But I also had a friend, whom I met during a time of need, on both our parts.  We had things in common (like a huge desire to change our lives) and an interest in things creative.  When the desire to change grew truly life changing and we both left our spouses, we came together over that, traveling here and there and basically being two middle aged girls about town.  We were looking for love in all the wrong places and invariably found it.

The situation, then, began to change.  I actually did find love in the right place.  I slowed down, pulled away from the intensity of the life changing quest.  My friend did not, walking the fire wire at wild clubs, going back to the tainted well for love over and over again and getting sick each time.  There were also unfortunate minglings of worlds.  As one of my close friends says, "Don't let your worlds collide."

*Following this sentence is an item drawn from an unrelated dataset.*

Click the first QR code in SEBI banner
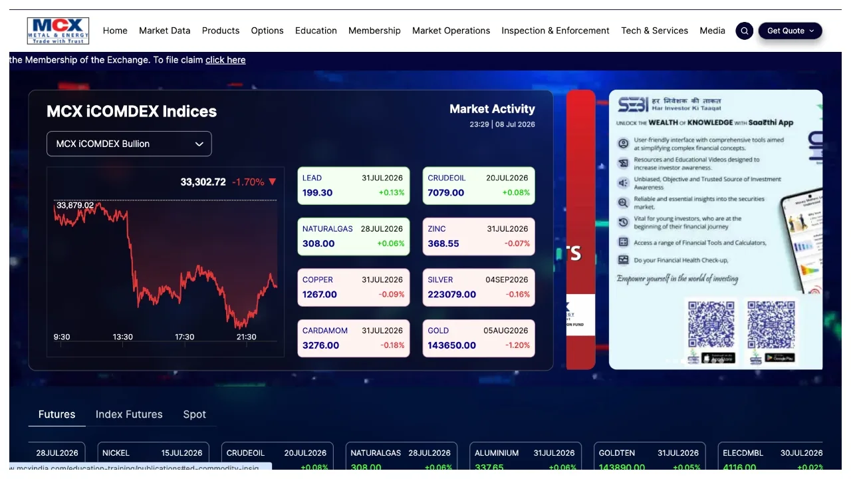851x479 pixels. coord(711,325)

Well, my friend came into my world and things collided.  It was and still is a mess.  So I decided to pull back, let go, and what has happened is what happened with my other situational friends over the years.  There is no gaping hole left in the space where the friendship used to be.  This fact seems sad because of the intensity of the situation that brought my friend and me together.  But it's not really sad.  Like the people I met over the years because of my kids, my friend and I helped each other get through a time, a situation.  We were able to hold each other up when things got rough, and things often did.  We could commiserate and discuss and then go have a drink.  Even though that time is over and the friendship didn't really survive, I remember my friend fondly, as one might remember a war buddy.  We fought, we hunkered in a fox hole, we hoped we would survive.  And we both did.